» Short problem:
Duplicate the lines below, starting with the first one and continuing through the line that contains "point(843,84)", with both ends included.
------ Data rows ------
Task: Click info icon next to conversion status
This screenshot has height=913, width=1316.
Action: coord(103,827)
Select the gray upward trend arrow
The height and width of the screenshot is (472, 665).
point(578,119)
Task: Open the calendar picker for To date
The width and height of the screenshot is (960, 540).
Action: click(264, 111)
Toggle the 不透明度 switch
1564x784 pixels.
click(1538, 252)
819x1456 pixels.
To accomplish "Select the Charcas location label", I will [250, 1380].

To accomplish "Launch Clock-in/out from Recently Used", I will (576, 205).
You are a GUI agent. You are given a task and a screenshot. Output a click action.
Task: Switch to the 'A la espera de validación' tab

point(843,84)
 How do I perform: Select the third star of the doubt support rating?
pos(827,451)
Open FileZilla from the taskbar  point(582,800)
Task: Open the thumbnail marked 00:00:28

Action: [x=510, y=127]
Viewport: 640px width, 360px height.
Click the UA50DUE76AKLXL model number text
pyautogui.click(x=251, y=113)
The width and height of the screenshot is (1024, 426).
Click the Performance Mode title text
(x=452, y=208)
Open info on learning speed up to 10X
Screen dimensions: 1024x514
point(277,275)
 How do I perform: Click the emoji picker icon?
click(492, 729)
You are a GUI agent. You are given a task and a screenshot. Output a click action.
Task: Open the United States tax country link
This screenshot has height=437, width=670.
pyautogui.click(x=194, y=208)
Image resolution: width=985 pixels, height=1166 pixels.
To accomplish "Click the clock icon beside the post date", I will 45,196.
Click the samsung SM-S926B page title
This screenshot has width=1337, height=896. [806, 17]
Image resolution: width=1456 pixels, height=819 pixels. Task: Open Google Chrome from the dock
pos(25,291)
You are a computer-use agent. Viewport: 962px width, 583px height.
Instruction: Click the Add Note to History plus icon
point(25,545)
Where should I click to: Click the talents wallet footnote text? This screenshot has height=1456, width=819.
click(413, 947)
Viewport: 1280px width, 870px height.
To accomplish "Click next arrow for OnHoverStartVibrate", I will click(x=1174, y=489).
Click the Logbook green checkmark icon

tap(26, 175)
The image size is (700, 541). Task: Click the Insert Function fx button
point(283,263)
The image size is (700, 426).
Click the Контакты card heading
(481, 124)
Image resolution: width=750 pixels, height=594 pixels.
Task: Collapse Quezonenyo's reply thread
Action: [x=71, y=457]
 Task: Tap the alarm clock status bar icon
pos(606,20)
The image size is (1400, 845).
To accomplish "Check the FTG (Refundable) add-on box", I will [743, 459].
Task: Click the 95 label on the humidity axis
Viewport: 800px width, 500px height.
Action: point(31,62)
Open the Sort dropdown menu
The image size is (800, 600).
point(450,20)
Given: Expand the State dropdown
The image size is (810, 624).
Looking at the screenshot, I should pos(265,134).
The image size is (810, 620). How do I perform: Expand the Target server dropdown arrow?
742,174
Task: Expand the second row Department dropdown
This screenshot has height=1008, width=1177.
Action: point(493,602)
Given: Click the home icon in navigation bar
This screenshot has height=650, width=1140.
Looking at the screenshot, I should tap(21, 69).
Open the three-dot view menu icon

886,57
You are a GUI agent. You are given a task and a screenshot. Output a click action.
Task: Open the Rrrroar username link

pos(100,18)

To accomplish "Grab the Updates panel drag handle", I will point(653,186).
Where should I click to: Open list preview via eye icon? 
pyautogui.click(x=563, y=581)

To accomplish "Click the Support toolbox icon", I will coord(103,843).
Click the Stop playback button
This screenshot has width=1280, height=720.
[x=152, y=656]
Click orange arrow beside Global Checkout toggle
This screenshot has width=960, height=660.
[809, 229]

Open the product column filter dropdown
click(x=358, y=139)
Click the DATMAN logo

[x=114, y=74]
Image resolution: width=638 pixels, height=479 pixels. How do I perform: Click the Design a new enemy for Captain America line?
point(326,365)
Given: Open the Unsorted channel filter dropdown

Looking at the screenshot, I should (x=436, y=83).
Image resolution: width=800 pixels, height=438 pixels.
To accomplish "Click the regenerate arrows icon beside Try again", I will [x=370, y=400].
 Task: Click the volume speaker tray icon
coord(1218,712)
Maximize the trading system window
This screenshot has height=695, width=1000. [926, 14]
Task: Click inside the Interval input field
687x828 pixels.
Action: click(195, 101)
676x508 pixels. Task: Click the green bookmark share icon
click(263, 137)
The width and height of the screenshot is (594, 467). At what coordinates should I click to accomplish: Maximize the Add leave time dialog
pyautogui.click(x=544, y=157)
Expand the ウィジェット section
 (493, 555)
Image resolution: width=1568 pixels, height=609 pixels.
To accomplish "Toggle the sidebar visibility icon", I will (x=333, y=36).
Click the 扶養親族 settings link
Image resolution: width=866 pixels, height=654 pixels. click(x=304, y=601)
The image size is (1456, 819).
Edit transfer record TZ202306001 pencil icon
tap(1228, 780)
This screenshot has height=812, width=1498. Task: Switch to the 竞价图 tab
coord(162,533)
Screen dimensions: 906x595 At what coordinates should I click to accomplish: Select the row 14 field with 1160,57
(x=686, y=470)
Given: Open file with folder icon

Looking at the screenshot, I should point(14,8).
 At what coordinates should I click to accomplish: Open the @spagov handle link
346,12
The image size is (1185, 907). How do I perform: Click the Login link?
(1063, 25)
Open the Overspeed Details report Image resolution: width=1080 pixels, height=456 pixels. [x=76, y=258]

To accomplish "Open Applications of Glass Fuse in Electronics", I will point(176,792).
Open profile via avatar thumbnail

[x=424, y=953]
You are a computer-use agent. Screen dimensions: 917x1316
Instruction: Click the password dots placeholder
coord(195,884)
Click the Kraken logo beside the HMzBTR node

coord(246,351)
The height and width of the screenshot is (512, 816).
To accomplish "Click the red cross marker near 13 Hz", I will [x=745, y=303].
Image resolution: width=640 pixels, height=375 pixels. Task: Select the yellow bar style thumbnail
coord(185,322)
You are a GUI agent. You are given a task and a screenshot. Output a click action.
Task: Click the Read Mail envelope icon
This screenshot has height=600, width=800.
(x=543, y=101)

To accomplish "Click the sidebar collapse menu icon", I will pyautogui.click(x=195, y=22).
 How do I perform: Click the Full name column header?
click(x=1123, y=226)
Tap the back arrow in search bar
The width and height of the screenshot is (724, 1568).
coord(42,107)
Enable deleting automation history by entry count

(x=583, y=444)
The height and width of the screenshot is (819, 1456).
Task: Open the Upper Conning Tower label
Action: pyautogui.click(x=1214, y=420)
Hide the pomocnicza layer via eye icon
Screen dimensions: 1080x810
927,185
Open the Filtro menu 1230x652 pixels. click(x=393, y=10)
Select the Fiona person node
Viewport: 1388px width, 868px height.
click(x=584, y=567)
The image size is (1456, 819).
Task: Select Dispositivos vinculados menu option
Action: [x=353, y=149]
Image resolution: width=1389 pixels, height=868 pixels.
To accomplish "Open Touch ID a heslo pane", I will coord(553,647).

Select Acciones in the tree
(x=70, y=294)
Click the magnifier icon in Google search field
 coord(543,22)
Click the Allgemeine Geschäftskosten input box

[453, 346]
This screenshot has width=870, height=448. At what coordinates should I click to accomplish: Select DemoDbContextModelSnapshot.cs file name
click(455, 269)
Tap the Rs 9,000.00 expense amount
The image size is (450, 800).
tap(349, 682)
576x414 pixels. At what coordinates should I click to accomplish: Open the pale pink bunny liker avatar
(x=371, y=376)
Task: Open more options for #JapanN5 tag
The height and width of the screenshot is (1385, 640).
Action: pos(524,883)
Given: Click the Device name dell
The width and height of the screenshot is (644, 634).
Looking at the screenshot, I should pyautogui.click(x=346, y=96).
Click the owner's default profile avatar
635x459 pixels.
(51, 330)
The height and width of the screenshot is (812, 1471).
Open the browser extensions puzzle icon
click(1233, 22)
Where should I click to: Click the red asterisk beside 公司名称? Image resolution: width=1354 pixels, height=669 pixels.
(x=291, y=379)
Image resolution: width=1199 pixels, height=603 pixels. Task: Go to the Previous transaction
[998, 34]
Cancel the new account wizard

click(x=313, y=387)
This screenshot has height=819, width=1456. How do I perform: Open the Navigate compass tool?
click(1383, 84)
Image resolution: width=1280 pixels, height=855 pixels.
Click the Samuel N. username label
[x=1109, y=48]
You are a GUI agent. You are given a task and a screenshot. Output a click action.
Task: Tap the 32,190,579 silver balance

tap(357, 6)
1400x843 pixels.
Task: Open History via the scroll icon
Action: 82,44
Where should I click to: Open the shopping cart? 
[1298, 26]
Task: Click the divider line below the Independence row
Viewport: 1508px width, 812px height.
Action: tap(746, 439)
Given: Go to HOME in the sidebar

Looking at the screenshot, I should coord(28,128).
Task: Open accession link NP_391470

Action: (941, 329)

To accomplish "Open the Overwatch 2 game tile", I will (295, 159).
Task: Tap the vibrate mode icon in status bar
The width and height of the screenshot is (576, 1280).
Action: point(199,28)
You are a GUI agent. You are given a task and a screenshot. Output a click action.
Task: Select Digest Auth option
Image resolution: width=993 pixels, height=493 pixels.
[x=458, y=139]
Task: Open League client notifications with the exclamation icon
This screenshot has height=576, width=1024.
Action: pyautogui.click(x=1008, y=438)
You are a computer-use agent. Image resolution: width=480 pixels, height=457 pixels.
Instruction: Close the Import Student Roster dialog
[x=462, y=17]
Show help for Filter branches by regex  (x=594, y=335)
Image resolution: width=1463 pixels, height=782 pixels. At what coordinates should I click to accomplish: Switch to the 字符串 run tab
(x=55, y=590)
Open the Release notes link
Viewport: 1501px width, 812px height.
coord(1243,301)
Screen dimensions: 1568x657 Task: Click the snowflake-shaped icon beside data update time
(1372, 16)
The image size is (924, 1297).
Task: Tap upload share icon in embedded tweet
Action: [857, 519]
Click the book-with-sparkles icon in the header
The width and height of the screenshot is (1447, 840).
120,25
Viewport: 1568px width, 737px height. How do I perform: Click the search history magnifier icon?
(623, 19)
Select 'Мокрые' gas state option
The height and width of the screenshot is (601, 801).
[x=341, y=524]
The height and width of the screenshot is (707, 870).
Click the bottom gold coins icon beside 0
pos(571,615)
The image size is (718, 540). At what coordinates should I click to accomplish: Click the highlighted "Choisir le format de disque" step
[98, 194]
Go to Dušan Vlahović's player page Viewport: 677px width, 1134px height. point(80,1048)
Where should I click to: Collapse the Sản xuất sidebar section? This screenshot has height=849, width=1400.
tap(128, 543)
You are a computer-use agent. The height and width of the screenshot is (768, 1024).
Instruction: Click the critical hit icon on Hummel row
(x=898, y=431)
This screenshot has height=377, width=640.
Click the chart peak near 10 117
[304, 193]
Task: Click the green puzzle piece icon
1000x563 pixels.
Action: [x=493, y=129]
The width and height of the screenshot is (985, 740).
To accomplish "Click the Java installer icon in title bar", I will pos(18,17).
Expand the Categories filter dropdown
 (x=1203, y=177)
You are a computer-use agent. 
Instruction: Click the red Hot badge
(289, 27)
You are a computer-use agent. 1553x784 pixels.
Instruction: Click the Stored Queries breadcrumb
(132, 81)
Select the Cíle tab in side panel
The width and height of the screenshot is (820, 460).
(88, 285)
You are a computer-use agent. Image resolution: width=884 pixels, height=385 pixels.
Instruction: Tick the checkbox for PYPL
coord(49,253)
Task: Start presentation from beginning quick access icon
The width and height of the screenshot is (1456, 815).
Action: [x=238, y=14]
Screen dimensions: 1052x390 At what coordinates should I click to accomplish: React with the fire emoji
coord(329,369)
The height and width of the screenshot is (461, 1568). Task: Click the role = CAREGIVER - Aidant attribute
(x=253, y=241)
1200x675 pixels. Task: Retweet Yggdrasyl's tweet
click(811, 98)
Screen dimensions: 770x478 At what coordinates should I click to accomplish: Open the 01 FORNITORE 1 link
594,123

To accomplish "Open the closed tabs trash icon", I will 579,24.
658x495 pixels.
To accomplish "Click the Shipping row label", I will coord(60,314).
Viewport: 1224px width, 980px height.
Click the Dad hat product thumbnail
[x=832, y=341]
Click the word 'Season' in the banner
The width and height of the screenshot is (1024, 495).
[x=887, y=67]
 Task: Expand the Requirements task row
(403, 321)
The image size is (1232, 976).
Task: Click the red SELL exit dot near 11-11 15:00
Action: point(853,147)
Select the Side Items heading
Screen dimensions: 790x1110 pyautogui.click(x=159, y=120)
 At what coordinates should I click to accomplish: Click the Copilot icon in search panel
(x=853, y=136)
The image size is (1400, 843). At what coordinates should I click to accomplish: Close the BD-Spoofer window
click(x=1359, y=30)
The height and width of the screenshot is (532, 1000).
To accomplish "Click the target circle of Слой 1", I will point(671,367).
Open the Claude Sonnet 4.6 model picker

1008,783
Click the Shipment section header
------
» Solution to the exercise:
Task: Click info icon next to conversion status
This screenshot has height=913, width=1316.
Action: coord(103,827)
Select the gray upward trend arrow
The height and width of the screenshot is (472, 665).
point(578,119)
Task: Open the calendar picker for To date
The width and height of the screenshot is (960, 540).
Action: click(264, 111)
Toggle the 不透明度 switch
1564x784 pixels.
click(1538, 252)
819x1456 pixels.
To accomplish "Select the Charcas location label", I will [250, 1380].

To accomplish "Launch Clock-in/out from Recently Used", I will (576, 205).
You are a GUI agent. You are given a task and a screenshot. Output a click action.
Task: Switch to the 'A la espera de validación' tab

point(843,84)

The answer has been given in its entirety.